EXERCISE> Set down exactly the lines from the one containing "Click the filing date 2023年07月06日" through the last line of the records below, both included, and nothing else.

RECORDED INFORMATION>
□ □ □ □
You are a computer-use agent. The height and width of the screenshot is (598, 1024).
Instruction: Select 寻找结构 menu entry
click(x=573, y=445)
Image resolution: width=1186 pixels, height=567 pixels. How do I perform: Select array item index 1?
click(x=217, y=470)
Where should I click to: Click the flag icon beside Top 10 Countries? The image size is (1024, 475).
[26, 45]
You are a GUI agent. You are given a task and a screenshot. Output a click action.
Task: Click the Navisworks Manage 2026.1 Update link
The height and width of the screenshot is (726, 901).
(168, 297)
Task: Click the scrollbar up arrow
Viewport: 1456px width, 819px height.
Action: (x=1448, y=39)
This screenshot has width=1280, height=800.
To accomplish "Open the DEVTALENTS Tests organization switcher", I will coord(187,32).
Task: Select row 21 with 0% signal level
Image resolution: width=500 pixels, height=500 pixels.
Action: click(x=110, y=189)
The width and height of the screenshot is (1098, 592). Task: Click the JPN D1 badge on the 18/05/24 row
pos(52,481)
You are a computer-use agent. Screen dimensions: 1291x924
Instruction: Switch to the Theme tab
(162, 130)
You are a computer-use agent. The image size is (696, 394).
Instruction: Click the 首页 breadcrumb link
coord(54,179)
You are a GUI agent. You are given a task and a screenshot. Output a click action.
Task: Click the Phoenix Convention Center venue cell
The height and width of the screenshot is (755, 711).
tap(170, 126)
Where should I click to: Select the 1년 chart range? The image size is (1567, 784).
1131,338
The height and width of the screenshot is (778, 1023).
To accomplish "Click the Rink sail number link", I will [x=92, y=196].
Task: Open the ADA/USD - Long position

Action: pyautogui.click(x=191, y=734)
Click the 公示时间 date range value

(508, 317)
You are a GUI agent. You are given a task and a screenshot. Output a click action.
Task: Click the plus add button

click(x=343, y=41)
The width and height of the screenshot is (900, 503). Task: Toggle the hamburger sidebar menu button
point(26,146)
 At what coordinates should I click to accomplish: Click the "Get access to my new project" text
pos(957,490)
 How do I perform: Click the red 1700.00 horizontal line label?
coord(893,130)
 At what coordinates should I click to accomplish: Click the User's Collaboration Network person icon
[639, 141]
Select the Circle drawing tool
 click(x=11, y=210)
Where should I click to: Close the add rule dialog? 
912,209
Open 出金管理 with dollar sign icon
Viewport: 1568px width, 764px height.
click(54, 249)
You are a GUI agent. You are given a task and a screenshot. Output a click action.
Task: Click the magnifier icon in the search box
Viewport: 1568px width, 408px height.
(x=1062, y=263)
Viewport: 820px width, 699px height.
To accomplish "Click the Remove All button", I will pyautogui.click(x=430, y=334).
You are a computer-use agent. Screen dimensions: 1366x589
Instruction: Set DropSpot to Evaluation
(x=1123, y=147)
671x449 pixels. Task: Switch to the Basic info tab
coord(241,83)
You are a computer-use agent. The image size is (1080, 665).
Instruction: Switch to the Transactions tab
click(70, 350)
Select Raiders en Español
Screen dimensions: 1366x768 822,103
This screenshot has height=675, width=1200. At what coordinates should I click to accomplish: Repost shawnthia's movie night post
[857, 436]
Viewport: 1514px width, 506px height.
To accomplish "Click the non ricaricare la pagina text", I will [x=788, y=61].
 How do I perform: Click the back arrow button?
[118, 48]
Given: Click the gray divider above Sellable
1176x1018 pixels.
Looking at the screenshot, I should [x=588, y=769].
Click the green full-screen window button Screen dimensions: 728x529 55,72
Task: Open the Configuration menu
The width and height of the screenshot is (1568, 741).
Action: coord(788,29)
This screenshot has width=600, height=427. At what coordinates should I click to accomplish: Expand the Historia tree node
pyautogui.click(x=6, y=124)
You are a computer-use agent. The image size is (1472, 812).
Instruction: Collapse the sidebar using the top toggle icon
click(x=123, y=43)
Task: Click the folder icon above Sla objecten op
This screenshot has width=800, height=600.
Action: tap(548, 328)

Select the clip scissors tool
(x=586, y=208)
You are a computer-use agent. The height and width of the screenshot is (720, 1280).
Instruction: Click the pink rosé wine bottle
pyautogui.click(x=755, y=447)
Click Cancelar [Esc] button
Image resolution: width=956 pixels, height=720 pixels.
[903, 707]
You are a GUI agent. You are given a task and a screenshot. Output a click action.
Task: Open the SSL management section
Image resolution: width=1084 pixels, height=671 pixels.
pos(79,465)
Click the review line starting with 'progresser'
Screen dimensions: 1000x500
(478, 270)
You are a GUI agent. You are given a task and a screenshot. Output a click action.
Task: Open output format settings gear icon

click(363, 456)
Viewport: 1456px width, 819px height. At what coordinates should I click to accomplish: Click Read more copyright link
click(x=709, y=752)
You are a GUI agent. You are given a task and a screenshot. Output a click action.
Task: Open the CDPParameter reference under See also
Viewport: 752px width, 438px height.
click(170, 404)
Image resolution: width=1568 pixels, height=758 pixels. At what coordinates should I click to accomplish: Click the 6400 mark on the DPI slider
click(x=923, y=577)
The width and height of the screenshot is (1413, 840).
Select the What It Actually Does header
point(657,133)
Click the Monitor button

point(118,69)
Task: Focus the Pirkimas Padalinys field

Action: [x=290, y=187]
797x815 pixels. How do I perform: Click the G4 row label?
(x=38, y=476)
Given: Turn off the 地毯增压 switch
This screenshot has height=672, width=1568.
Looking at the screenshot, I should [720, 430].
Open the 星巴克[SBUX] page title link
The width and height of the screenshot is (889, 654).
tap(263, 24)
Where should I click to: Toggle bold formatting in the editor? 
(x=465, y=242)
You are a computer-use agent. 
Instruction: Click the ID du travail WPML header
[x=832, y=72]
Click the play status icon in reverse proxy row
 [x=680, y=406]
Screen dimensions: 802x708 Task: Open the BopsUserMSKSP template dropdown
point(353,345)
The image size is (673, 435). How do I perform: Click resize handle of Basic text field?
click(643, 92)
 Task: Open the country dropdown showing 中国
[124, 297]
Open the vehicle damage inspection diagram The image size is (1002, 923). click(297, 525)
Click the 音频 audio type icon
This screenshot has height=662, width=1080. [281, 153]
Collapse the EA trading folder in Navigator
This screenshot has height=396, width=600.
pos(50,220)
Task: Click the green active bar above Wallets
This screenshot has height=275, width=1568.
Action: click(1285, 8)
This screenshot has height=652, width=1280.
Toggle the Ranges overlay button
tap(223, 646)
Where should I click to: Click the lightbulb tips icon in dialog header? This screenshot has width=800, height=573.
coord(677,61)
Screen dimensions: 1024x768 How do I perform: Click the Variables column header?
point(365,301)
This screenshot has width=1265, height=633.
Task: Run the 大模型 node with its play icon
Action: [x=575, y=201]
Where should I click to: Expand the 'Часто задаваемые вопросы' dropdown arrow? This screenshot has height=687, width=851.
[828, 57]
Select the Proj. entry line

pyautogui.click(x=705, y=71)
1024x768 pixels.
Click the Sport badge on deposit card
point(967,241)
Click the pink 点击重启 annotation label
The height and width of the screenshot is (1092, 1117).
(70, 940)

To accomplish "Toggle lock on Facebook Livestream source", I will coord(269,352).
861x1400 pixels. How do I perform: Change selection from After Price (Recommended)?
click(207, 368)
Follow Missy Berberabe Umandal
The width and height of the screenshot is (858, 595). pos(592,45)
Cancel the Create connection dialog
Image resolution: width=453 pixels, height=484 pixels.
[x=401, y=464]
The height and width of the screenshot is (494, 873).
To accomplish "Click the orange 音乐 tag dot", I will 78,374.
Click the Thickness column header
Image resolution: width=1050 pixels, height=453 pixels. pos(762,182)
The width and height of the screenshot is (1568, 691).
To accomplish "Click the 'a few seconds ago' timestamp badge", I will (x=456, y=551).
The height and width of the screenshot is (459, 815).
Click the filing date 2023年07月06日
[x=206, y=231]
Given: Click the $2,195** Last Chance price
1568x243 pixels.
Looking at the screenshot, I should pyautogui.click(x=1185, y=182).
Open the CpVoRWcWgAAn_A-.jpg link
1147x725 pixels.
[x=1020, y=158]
□ □ □ □
RESPONSE TO THIS TASK>
Click the filing date 2023年07月06日
[x=206, y=231]
Given: Click the $2,195** Last Chance price
1568x243 pixels.
Looking at the screenshot, I should pyautogui.click(x=1185, y=182).
Open the CpVoRWcWgAAn_A-.jpg link
1147x725 pixels.
[x=1020, y=158]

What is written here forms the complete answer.